----- Records

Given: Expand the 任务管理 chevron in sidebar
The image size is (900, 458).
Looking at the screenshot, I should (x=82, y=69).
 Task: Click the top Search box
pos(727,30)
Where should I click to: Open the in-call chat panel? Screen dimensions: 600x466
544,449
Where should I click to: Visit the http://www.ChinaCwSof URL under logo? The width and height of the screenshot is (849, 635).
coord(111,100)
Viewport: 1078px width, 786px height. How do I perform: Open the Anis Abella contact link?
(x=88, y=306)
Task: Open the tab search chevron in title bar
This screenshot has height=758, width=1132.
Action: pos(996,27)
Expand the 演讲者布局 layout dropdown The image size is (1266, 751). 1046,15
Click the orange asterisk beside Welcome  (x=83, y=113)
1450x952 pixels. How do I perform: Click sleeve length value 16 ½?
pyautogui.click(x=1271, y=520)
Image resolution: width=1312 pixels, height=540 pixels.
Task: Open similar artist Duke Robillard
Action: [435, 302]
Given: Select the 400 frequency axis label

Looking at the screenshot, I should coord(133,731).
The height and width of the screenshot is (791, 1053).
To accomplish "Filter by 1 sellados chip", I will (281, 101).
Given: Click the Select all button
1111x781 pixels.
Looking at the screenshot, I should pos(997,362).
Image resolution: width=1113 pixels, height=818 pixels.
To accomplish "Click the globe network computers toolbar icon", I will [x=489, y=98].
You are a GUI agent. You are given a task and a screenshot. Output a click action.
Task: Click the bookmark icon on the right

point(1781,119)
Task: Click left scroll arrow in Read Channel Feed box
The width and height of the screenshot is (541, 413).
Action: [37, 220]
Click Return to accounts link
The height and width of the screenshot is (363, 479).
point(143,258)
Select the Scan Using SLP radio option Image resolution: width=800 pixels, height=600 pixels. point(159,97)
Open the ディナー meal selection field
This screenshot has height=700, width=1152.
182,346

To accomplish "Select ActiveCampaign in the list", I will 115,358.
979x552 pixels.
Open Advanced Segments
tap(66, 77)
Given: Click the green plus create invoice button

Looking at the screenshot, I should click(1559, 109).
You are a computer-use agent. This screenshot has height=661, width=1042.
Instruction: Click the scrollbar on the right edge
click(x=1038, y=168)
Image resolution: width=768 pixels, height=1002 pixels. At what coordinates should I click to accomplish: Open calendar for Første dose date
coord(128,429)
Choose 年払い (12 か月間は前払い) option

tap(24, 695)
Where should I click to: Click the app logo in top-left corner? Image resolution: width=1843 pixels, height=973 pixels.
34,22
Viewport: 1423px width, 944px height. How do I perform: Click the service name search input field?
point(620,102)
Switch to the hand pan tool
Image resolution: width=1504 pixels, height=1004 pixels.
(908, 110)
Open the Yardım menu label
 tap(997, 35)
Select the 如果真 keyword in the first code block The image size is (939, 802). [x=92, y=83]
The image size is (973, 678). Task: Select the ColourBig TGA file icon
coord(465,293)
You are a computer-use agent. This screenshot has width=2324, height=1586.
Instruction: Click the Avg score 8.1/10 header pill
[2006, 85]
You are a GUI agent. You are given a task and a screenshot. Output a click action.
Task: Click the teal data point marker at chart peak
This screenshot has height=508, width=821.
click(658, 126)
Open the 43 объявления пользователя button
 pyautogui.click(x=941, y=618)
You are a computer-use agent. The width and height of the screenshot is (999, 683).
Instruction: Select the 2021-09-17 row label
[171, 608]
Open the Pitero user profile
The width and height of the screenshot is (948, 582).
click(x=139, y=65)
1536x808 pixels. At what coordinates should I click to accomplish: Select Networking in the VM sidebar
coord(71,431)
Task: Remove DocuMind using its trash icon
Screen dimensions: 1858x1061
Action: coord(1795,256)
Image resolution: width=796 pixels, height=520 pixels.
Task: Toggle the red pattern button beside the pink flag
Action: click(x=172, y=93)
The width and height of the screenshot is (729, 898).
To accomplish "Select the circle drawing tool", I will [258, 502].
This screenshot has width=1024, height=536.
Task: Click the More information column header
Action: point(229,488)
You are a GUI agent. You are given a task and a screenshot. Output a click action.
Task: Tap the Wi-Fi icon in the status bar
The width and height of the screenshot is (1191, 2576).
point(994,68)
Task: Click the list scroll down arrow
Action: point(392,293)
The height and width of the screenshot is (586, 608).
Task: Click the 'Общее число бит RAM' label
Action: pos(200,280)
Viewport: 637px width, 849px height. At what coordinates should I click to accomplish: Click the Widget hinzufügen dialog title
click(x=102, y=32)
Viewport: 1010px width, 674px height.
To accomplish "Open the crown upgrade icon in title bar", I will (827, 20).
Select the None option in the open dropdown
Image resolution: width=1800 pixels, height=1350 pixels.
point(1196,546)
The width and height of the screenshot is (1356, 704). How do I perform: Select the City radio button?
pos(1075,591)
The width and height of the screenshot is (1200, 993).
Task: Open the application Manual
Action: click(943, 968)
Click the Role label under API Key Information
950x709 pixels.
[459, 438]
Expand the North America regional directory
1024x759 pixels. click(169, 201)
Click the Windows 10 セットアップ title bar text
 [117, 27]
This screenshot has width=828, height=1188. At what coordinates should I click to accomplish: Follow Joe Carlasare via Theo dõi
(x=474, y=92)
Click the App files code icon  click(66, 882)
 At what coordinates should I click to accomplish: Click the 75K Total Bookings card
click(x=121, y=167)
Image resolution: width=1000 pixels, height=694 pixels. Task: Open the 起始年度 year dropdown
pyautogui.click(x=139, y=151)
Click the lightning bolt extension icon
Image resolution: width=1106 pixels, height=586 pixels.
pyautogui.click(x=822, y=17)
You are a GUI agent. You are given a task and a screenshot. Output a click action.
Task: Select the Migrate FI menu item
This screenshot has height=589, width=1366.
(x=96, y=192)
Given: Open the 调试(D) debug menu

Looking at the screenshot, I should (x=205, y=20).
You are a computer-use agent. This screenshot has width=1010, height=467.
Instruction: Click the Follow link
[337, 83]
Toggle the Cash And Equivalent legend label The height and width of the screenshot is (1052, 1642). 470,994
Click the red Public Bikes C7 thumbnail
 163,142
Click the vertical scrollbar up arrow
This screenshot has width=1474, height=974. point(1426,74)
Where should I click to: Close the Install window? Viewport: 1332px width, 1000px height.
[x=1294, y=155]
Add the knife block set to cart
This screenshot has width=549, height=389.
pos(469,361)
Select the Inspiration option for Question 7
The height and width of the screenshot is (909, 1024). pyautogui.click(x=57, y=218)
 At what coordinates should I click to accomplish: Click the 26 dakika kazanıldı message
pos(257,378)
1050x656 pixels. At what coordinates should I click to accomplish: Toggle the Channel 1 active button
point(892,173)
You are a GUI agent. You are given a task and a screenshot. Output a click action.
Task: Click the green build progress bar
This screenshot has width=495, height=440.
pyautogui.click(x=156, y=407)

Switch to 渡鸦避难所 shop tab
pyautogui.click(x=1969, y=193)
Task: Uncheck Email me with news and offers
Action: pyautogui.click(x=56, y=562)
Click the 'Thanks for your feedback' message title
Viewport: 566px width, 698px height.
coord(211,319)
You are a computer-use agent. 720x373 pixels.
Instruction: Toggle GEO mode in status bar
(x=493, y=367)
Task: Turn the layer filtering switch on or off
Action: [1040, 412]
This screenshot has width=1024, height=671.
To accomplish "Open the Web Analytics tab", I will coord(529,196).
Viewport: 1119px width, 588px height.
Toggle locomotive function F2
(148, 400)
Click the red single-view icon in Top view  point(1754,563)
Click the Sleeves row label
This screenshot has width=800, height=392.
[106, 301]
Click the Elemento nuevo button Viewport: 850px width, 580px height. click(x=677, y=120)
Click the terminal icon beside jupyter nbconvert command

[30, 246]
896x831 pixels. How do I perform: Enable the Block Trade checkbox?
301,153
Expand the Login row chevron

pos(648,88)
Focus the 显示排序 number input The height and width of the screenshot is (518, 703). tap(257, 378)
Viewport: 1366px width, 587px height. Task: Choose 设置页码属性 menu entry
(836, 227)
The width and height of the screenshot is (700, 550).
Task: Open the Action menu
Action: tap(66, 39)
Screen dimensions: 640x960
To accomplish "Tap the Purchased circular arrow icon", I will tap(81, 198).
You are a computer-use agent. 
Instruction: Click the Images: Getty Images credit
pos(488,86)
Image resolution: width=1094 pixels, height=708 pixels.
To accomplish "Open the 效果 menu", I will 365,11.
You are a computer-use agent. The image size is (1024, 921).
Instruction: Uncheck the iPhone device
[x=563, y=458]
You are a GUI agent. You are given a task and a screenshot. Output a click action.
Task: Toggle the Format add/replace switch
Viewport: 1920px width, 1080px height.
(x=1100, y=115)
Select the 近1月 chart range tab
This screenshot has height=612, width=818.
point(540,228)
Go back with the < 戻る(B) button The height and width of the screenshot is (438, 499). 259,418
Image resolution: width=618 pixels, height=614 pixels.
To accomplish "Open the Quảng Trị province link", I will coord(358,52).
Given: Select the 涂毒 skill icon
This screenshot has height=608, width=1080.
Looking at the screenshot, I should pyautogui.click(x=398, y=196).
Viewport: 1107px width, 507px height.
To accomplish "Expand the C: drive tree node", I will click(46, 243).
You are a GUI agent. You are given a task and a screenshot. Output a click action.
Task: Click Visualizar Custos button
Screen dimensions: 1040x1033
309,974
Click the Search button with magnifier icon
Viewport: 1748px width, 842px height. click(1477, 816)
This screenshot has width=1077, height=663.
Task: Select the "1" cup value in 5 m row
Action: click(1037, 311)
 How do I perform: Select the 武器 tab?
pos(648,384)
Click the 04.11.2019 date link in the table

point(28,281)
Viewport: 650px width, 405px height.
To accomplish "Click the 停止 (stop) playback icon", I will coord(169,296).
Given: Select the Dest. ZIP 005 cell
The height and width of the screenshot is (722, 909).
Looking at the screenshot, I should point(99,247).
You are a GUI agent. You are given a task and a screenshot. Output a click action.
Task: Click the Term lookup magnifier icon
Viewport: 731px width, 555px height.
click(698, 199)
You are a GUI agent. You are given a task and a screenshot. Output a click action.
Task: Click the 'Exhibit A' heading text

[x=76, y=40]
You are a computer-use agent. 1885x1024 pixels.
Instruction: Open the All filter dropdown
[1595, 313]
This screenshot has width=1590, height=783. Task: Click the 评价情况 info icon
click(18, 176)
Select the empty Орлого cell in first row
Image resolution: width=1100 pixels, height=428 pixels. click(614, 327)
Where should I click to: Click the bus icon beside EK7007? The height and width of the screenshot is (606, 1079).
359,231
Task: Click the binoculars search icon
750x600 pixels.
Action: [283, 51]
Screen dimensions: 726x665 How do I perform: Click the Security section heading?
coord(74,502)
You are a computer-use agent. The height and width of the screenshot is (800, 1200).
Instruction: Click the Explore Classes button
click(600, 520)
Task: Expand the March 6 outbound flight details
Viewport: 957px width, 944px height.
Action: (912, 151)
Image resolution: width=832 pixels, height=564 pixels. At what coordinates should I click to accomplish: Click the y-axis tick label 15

----------

_Exercise brief_
Reproduce verbatim only the segment of the listing bounded by the line containing "Task: Tap the Wi-Fi icon in the status bar" and the line containing "Viewport: 1010px width, 674px height.", with both boundary lines included.

_Completed exercise_
Task: Tap the Wi-Fi icon in the status bar
The width and height of the screenshot is (1191, 2576).
point(994,68)
Task: Click the list scroll down arrow
Action: point(392,293)
The height and width of the screenshot is (586, 608).
Task: Click the 'Общее число бит RAM' label
Action: pos(200,280)
Viewport: 637px width, 849px height. At what coordinates should I click to accomplish: Click the Widget hinzufügen dialog title
click(x=102, y=32)
Viewport: 1010px width, 674px height.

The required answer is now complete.